Debt a persistent reality for 1 in 4 retired Canadians

Debt a persistent reality for 1 in 4 retired Canadians

While retirement should be the time for people to kick back and live the rest of their years worry-free, a new national survey suggests challenges in shaking a major financial burden.

According to the Sun Life Financial Barometer, 25% of Canadian retirees are living with debt. That includes 20% of baby-boomer retirees still making mortgage payments, while 26% still have car payments to contend with. The other debt items were:

  • Unpaid credit cards (66%);
  • Unpaid health expenses (7%)
  • Money owed on holiday expenses or vacation property (7%); and
  • Pending payments on home renovations (6%)

Overall, retired Canadians were found to have $11,204 in non-mortgage debt on average, with 25% not making efforts to pay it off monthly.
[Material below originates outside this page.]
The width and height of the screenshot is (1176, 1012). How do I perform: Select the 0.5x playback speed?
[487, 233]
“From credit card debt to a mortgage, retirees are faced with a list of expenses in life after work,” said Sun Life Financial Canada President Jacques Goulet. “We recognize that managing finances can be overwhelming, particularly for those who are no longer working.”

Working Canadians also seem to be setting themselves up for debt pain down the road. The survey found 24% of Canadians dipping into their retirement savings. Among those who pulled cash prematurely from their nest eggs:

  • 63% did so because they needed to (e.g., to pay for health expenses or repay debt);
  • 24% did as part of the First Time Home Buyers’ Plan; and
  • 13% wanted to (e.g., for vacations or car purchases)
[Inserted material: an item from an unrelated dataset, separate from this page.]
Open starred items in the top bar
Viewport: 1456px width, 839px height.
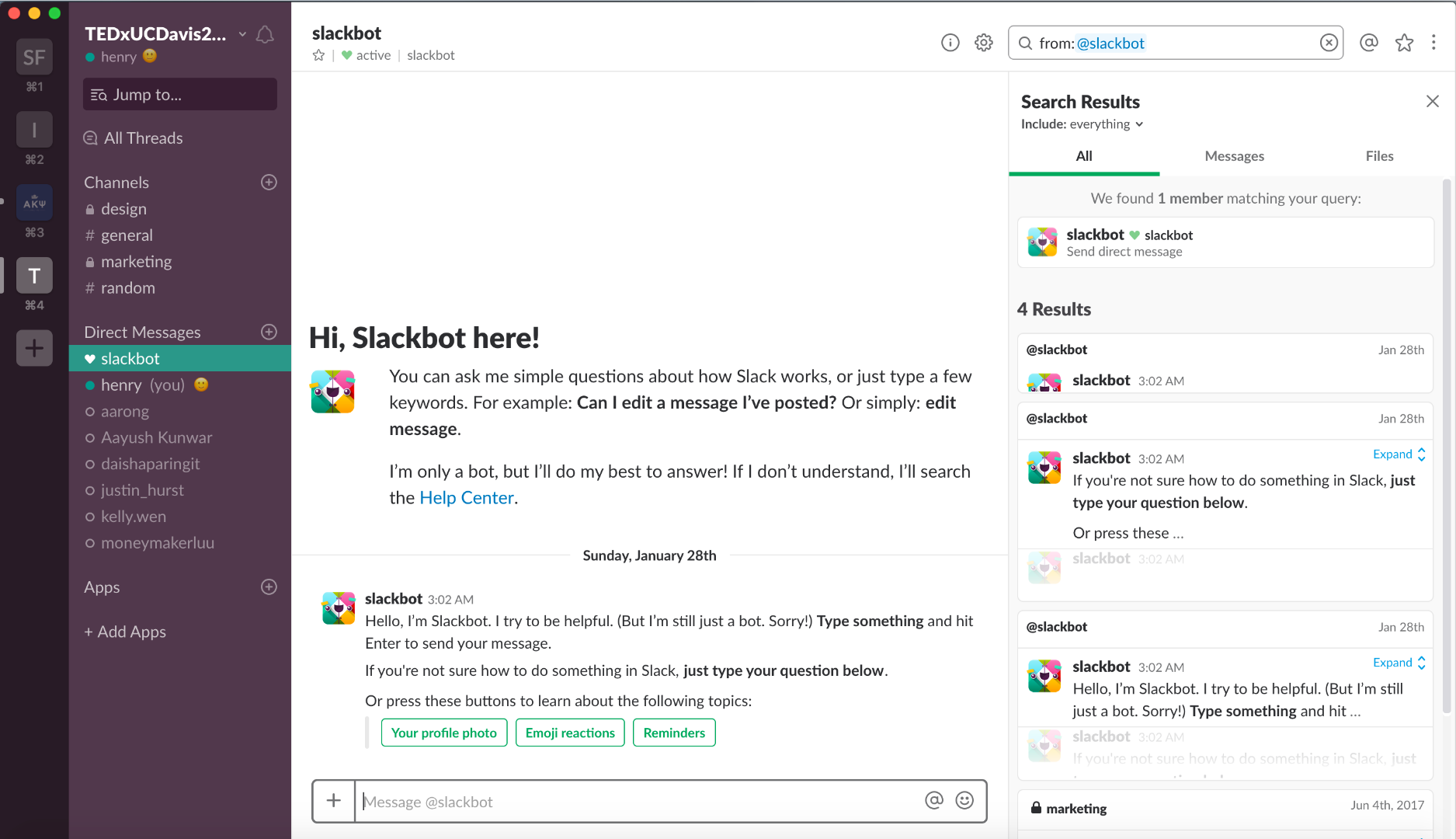click(1404, 43)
The average amount of non-mortgage debt for working Canadians was $18,660. Those polled said they expected to retire at age 64 on average. However, some still expect to be working at age 66; among those respondents, 51% will do so by choice, while 49% will because they need to.

“Our survey results highlight the importance of getting ready for retirement," said Tom Reid, senior vice-president for Group Retirement Services, Sun Life Financial Canada. "Although it can seem far away, retirement creeps up faster than you think; building a financial plan and making meaningful contributions will pay off in the long run.”